The Liberal Democrats must currently be tempted to quote Mark Twain’s quip that “the report of my death was an exaggeration.”

Only four years ago it was fashionable to argue that the Liberal Democrats were finished. After five years in coalition government with the Conservatives, they lost 49 parliamentary seats in the 2015 election, ending up with just eight MPs. The party’s representation in local government was halved, and in Europe almost obliterated.

But in the European elections of 2019, the party came second in a national election for the first time ever. It won representation in every region of England, coming top of the poll in London. In the local elections they doubled their representation and the number of councils they control in the areas contested. Finally a YouGov poll put the Lib Dems ahead of all other parties for the first time since 2010. What has returned the Liberal Democrats to health, and will it last?

There is something to be said for the reconciliation factor when it comes to the Lib Dems. It is possible that the portion of the public that voted Liberal Democrat in 2010, but abandoned it in revulsion at the experience of coalition has forgiven the party.

The party’s share of the vote – 19% in the local elections and 20% in the European elections – is suggestively close to the 23% secured in 2010. Lib Dem victories in councils it held before its losses under the coalition like North Devon, Winchester and North Norfolk, and topping the poll in Stockport in the European elections, suggest it is building on historic strengths.

If true, though, this is remarkable. Reputational damage – as the Tories found after the Winter of Discontent in the late 1970s and the Poll Tax in 1990 – usually affects parties for a decade or more, and is used by their opponents for at least as long. Labour supporters are particularly indignant that the coalition effect seemed to lose its impact so quickly – look at the embittered responses among some party members about party member Alistair Campbell’s decision to vote Lib Dem in the 2019 elections for an example.

Perhaps the coalition question was obscured for these elections by a second factor: Brexit. The Lib Dems’ success in London and York at the European elections, and winning seats on councils like Warwick, indicate that their clarity in rejecting the referendum result – summed up in the slogan “Bollocks to Brexit” – was decisive in recruiting defectors from other parties. The potential for this was first demonstrated when the Lib Dems took the parliamentary seat of Richmond in a 2016 by-election, but failed at the 2017 general election while the public reserved judgement on the Brexit process.

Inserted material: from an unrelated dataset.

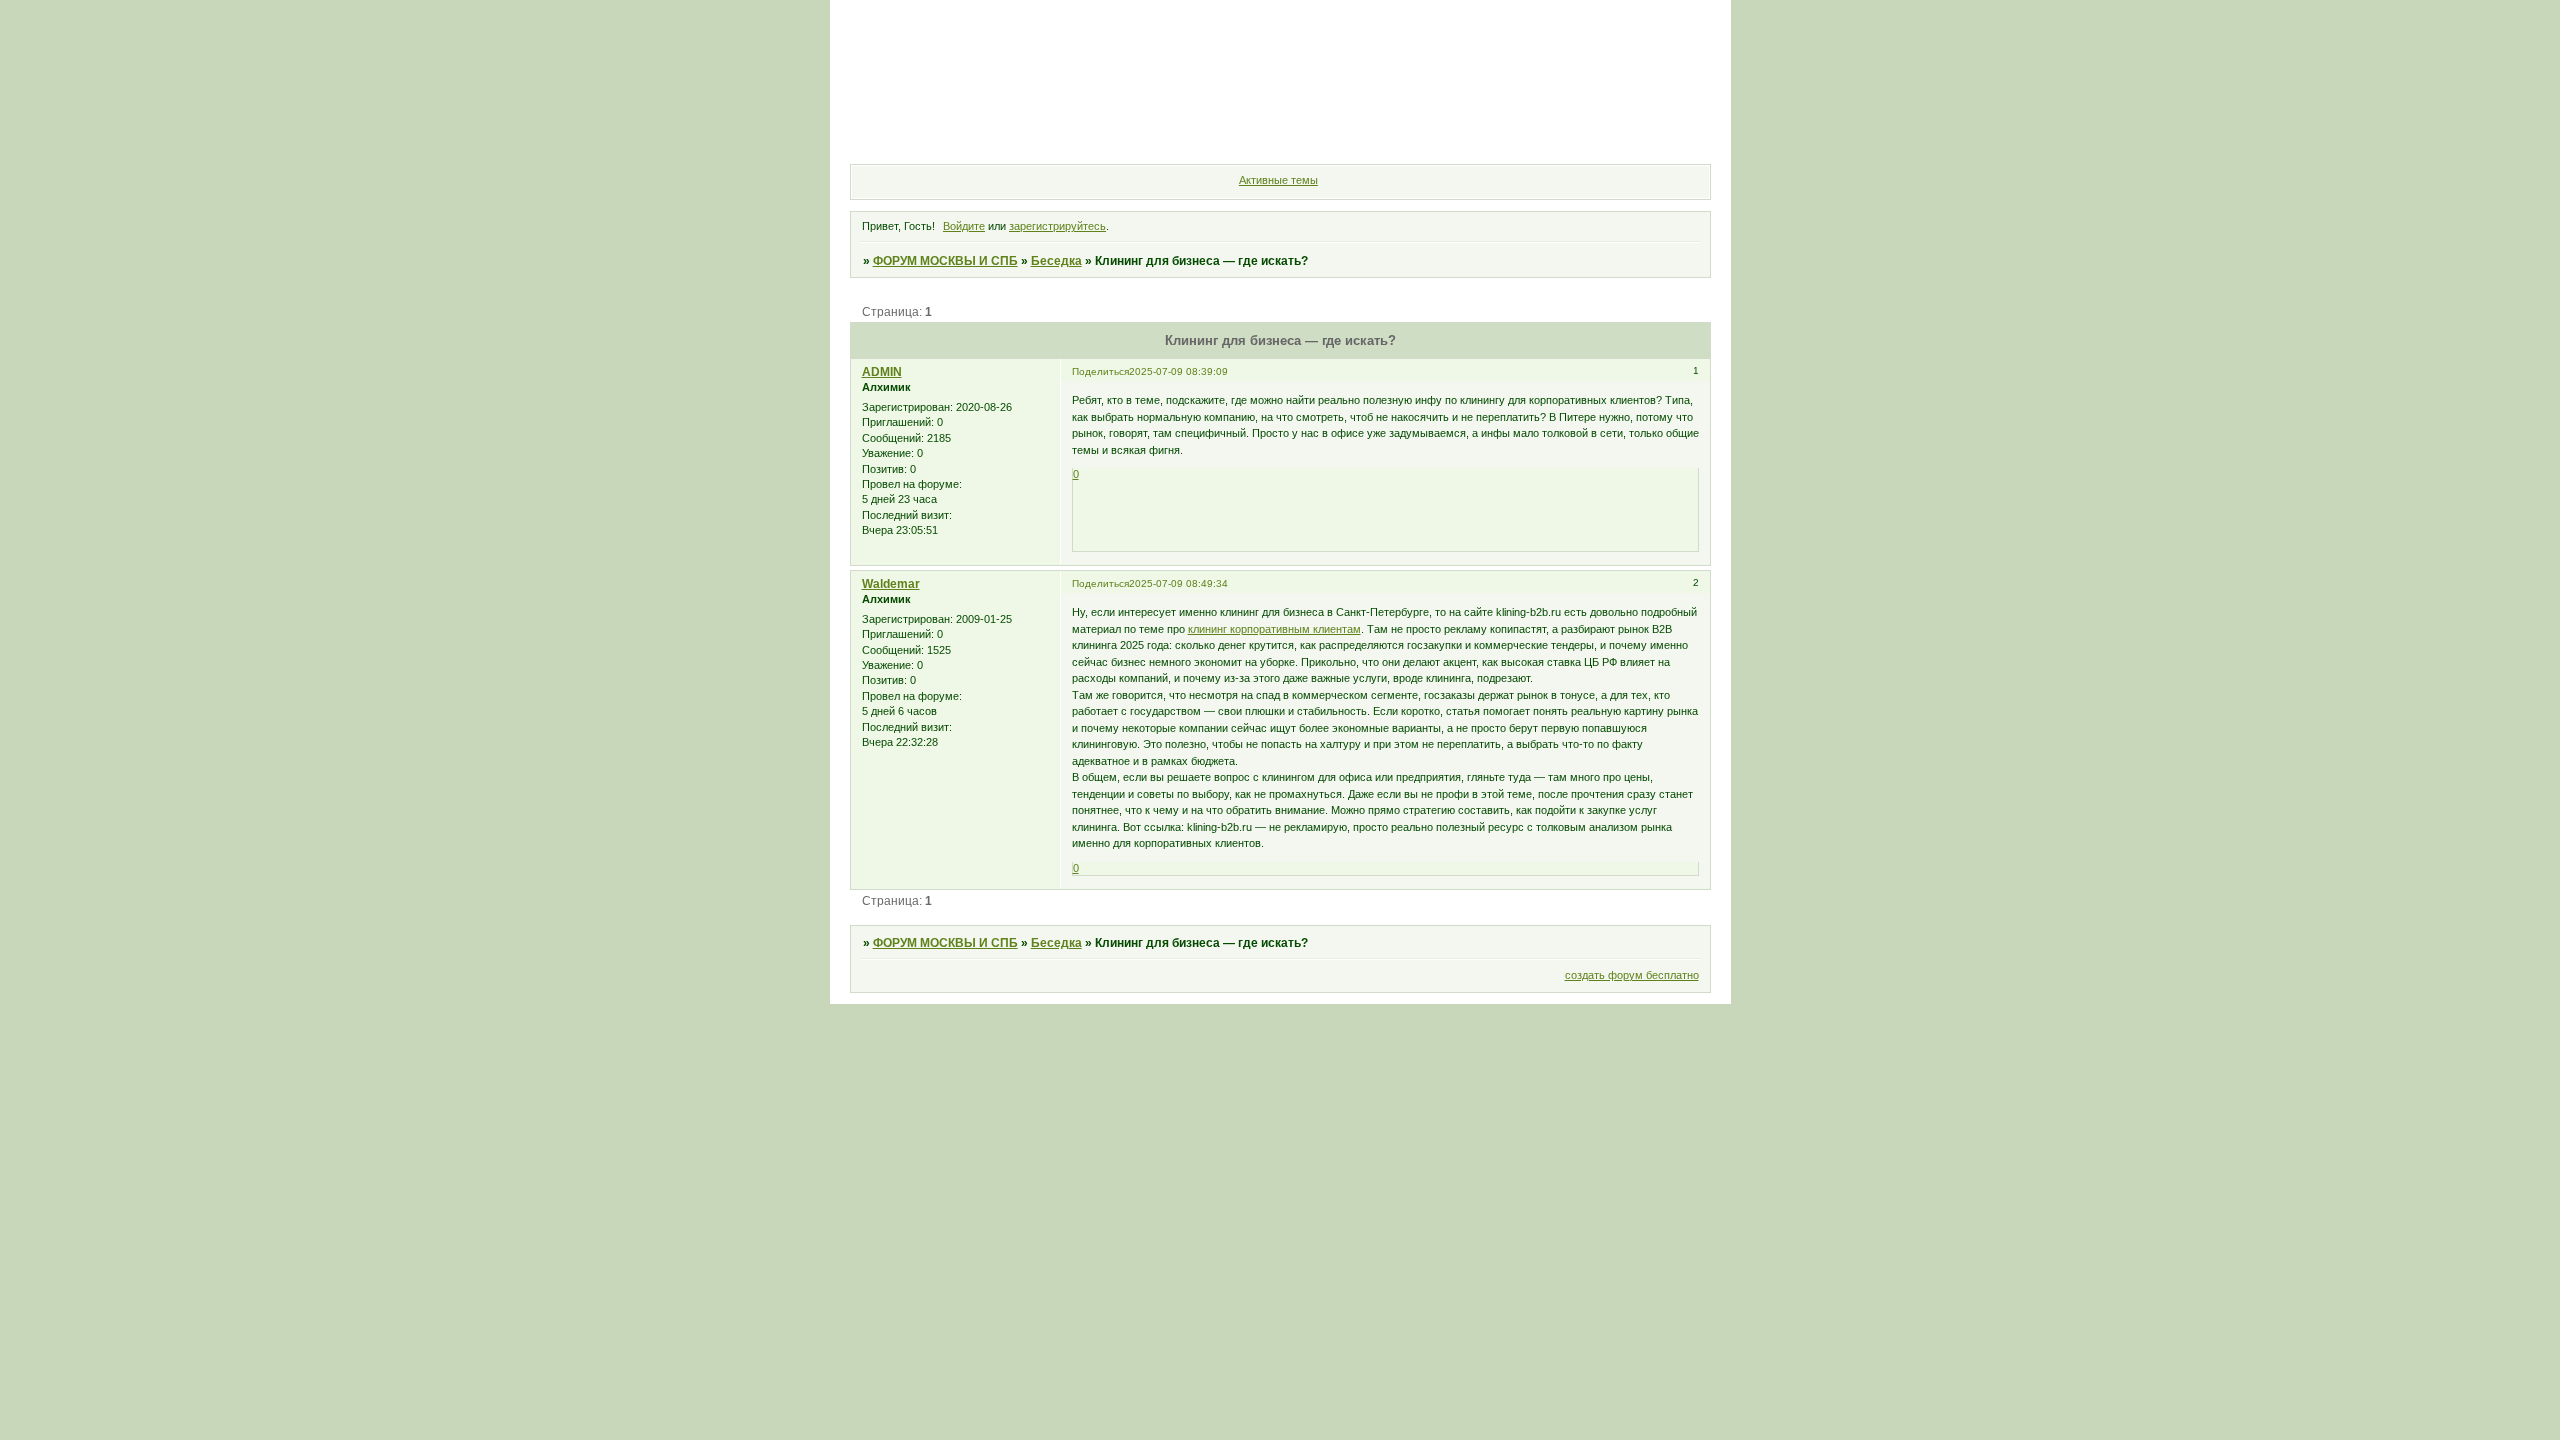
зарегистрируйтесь (1057, 226)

The Brexit factor is a double-edged sword. It has restored the credibility of the Lib Dems as an electoral alternative but it is a benefit shared with the Greens in England and the nationalist parties in Scotland and Wales, all of whom are staunchly anti-Brexit as well. It is also a factor vulnerable to changing circumstances and election agendas. The two Lib Dem leadership contenders have already identified the need to give thought to what the party stands for beyond Brexit.

The Liberal Democrats’ increased vote has been dismissed by opponents as a familiar “protest” phenomenon. European elections are generally seen as a vehicle for public frustration and this time it was ever more so. Anger at the inertia and perceived incompetence of the government and official opposition drove voters to smaller parties on both the Leave and Remain side of the Brexit debate. This would be a fragile basis for growth as it depends heavily on the leaderships and conduct of the main parties.

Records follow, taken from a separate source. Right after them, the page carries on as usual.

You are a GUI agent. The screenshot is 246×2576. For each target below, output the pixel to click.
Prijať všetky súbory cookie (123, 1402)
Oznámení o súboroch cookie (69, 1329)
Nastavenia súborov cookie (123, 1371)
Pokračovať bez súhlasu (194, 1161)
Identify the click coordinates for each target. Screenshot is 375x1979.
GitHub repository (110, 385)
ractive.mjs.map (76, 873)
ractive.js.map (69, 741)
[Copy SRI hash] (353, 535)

Liberal surges in past by-elections have often been based on protest votes. The party then generally failed to capitalise on the swing at the next general election. However, the 2019 Lib Dem surge doesn’t mainly look like protest voting. The local government areas in which the Lib Dems topped the poll for either the council elections or the European poll either had previous Lib Dem representation or voted “Remain” in the 2016 referendum. To that extent, the Lib Dems’ success seems to have a positive basis.

There are lessons in all this for the Lib Dems and their opponents. Labour and the Conservatives cannot take even their base vote for granted these days. They urgently need unity and clarity if they are to prevent repeats of May 2019.

The Lib Dems need to develop a profile wider than opposition to Brexit, and to practise their well-established skills for digging in where they have won new support. The party was never likely to die, but what it does with its life is less inevitable.